2018.10.12

大ケガを経てツアー初Vの西岡良仁。
励まし続けた母の万感の想い

  • 内田暁●取材・文 text by Uchida Akatsuki
  • photo by AFLO

 リターンを追うべく走り出したその足は、ボールがネットを越えることなく相手コートに落ちたとき、ひざから崩れ落ちるように動きを止め、勝利の……そして優勝の歓喜と安堵に浸された。

 今から約1年半前の昨年3月……。彼の足は同じようにボールを追い、そしてそのときは着地時の「抜けるような」感覚とともに、ガクリとその場へと崩れた。

優勝を決めた瞬間、西岡良仁はコートにひざから崩れ落ちた 前十字じん帯部分断裂――。

 それは、男子のトップテニス選手には前例のない大ケガである。再建手術とリハビリにより、戦線離脱を強いられた期間は9カ月。その失われた時間と悔しさを乗り越えて、23歳の誕生日を3日前に迎えたばかりの西岡良仁は、8日間で7つの辛勝を掴み取り、深センオープンでATPツアー初タイトルをその手に抱いた。

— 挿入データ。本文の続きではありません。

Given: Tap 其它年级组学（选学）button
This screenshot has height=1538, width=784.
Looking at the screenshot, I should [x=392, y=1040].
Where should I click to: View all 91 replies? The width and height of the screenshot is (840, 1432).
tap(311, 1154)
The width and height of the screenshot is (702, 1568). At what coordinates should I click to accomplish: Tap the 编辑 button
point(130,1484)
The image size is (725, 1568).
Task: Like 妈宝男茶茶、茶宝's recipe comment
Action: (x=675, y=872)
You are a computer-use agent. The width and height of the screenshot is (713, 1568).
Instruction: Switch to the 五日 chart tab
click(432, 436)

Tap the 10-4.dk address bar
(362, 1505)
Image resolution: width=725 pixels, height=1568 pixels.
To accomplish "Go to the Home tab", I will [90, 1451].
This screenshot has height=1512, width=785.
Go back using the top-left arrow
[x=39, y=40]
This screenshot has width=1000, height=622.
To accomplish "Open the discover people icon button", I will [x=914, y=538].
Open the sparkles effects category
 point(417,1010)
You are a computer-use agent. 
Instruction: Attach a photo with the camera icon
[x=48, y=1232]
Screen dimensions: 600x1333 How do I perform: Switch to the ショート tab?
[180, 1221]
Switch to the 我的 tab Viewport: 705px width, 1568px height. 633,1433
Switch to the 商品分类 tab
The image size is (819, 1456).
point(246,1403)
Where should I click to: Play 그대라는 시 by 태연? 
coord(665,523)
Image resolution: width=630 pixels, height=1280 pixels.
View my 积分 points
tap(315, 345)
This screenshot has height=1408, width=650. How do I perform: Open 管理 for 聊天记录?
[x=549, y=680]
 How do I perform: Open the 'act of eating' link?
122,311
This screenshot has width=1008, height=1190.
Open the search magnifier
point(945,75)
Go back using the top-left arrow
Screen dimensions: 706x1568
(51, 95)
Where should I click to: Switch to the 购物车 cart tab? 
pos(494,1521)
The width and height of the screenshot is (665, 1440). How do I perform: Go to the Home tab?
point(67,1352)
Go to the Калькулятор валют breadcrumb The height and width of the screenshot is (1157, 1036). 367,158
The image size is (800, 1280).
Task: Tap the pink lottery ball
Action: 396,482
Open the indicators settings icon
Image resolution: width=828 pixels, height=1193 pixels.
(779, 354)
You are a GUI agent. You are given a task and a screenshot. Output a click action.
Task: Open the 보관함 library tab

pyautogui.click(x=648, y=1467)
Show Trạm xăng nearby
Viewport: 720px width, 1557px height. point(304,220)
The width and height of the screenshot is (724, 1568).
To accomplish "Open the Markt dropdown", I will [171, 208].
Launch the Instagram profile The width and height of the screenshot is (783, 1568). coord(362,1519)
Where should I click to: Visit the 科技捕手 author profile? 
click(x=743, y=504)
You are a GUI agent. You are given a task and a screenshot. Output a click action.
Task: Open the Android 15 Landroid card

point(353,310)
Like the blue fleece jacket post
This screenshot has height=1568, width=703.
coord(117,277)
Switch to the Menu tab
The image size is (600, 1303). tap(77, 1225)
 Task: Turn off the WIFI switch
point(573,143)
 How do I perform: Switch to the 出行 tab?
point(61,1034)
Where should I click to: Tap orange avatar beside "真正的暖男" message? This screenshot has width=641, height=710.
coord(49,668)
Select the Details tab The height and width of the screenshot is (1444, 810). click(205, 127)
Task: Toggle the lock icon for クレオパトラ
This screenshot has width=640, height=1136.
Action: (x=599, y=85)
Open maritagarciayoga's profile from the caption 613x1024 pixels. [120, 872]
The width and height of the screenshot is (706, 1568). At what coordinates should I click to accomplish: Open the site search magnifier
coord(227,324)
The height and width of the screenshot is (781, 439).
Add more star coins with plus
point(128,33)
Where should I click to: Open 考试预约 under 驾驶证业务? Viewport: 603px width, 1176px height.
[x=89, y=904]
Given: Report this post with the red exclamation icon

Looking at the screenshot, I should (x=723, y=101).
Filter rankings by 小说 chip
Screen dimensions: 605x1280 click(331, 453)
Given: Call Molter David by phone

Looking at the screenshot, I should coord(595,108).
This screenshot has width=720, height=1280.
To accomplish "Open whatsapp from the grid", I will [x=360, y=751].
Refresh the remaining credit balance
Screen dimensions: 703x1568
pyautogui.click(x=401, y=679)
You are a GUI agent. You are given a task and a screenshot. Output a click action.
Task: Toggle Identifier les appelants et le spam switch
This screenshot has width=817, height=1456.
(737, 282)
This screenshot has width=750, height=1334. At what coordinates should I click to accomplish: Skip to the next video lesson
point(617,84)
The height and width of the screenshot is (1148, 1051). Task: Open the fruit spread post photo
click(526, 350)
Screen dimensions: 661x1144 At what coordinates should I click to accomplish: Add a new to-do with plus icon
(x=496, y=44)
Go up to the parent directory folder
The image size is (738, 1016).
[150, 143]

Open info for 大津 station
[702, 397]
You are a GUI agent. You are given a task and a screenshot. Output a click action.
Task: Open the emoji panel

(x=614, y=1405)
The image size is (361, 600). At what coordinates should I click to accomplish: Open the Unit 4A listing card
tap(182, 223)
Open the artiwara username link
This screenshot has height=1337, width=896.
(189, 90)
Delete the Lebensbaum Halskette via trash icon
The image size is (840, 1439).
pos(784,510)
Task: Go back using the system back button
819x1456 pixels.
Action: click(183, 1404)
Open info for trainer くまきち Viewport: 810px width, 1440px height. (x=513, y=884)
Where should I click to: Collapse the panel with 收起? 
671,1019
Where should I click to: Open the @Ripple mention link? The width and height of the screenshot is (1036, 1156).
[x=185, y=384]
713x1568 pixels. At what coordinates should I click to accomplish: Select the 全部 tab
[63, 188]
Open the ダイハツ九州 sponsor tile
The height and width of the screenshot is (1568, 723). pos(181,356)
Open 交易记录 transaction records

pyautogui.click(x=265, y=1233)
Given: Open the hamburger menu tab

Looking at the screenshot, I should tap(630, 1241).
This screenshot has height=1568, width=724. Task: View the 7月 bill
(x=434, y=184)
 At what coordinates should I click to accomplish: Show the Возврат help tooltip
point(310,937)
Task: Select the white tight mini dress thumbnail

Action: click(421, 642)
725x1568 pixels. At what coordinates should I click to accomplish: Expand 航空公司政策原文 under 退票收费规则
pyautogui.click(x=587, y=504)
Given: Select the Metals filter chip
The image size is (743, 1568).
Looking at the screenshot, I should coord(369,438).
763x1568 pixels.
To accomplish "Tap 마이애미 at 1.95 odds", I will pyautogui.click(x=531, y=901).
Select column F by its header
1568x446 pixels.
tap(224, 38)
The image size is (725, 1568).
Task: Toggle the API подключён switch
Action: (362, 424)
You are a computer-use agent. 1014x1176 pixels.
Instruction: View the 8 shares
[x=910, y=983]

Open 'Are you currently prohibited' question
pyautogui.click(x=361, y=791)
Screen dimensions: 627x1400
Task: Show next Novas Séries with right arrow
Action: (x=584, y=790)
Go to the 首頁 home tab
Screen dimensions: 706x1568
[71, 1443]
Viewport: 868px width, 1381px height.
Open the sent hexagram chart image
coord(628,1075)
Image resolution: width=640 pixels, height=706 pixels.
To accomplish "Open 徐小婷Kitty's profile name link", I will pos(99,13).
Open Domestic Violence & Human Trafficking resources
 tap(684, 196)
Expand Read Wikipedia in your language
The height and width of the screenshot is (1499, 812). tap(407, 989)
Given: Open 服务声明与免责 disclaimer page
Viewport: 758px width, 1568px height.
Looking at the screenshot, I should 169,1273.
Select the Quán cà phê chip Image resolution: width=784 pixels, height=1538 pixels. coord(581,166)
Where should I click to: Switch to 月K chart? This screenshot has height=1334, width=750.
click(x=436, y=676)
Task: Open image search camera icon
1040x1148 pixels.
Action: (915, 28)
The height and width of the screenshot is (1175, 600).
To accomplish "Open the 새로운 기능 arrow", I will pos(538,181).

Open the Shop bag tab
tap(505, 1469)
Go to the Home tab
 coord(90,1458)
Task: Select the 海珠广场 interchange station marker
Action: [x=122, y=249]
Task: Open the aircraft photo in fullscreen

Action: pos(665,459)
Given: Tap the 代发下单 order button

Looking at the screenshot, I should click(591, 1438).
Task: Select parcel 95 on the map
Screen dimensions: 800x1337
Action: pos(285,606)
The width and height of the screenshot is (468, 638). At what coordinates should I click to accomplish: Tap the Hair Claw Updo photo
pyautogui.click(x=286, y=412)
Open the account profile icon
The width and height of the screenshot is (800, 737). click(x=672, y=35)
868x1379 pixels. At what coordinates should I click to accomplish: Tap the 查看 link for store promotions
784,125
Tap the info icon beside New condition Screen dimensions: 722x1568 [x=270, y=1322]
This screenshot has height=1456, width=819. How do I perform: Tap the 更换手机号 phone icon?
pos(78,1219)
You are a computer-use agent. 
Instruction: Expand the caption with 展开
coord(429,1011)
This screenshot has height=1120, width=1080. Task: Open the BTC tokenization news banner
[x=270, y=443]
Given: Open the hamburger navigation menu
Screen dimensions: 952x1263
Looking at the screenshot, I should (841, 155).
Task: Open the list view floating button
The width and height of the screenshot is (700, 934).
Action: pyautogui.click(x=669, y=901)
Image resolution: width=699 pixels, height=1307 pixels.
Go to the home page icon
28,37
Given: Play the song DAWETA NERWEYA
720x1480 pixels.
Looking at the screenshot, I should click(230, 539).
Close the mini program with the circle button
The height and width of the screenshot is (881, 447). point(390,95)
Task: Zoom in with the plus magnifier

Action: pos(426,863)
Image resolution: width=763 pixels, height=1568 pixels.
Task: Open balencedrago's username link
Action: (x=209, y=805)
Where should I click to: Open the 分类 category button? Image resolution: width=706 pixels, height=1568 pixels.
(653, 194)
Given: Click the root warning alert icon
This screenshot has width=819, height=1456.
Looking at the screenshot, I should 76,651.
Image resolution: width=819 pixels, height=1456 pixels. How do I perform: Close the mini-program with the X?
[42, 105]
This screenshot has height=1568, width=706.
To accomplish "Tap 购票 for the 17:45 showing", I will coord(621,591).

 表彰式のスピーチで優勝者は、いたずらっぽい笑みを振りまきながら、詰めかけた地元ファンに英語で懇願する。

「まだ今季は大会が残っているので、そこでも結果を残したいと思います。どうか、僕の名前を覚えてください。僕は、『ニシコリ』ではないので。僕の名前は、『ニシオカ』です」

 170cmの小柄な優勝者が中国で称賛を浴びるその様を、日本では「ニシオカ」家の人たちが、パソコンのモニター越しに凝視していた。

 母親のきみえさんの心をもっとも震わせたのは、トロフィーを掲げる姿以上に、優勝を決めた直後にキャップを脱ぎ、目もとを覆う息子の姿。その目もとを濡らす涙を見ながら、彼女の脳裏には長い長い動画を巻き戻すように、昨年3月からの日々が駆け巡ったという。

「前十字じん帯が切れてるんじゃないかと言われた」

 昨年3月、マイアミ・マスターズ2回戦を途中棄権した息子から、1本のLINEが送られてきた。本人は、痛みは感じないという。だからこそ、なおのこと、告げられた重症と自身の感覚が重ならない……息子が抱くその不安は、母親の胸にも迫った。